───── Task inputs ─────
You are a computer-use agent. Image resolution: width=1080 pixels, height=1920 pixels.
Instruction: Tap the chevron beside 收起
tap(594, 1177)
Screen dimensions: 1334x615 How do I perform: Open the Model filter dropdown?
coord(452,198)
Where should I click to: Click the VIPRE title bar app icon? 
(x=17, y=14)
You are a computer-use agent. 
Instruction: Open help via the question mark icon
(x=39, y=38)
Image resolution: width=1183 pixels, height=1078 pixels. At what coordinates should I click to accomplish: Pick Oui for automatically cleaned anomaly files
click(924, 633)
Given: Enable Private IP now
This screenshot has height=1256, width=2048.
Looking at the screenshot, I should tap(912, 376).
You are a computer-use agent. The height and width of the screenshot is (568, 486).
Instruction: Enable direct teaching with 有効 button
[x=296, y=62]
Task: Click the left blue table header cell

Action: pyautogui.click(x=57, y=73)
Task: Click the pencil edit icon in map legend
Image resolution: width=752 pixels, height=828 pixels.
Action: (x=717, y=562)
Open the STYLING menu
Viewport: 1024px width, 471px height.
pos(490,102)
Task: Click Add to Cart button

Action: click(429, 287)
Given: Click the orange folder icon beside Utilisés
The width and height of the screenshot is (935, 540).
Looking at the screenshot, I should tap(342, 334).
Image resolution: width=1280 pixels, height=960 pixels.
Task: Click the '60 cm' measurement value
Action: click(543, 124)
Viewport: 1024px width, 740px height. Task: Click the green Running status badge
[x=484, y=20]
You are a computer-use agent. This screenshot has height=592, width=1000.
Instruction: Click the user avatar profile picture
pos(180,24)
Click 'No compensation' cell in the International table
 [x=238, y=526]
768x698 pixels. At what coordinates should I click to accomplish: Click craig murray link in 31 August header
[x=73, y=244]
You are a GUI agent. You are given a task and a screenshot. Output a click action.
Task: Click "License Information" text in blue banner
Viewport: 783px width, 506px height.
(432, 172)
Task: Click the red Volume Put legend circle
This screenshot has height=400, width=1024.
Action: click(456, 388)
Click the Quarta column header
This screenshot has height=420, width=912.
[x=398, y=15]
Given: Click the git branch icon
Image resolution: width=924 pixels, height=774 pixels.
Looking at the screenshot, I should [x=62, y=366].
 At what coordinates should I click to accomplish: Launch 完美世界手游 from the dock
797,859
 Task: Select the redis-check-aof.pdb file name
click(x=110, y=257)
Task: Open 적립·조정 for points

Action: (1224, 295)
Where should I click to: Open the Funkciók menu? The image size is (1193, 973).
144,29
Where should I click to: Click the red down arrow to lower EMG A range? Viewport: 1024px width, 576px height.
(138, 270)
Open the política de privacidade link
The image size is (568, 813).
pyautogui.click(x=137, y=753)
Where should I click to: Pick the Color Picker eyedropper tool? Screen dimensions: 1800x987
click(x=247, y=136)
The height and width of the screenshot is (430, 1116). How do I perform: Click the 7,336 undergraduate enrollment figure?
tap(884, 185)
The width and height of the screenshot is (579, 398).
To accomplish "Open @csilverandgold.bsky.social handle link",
─────
In the records above, each line with the string "legend" should be copied.

## Solution
Task: Click the pencil edit icon in map legend
Task: Click the red Volume Put legend circle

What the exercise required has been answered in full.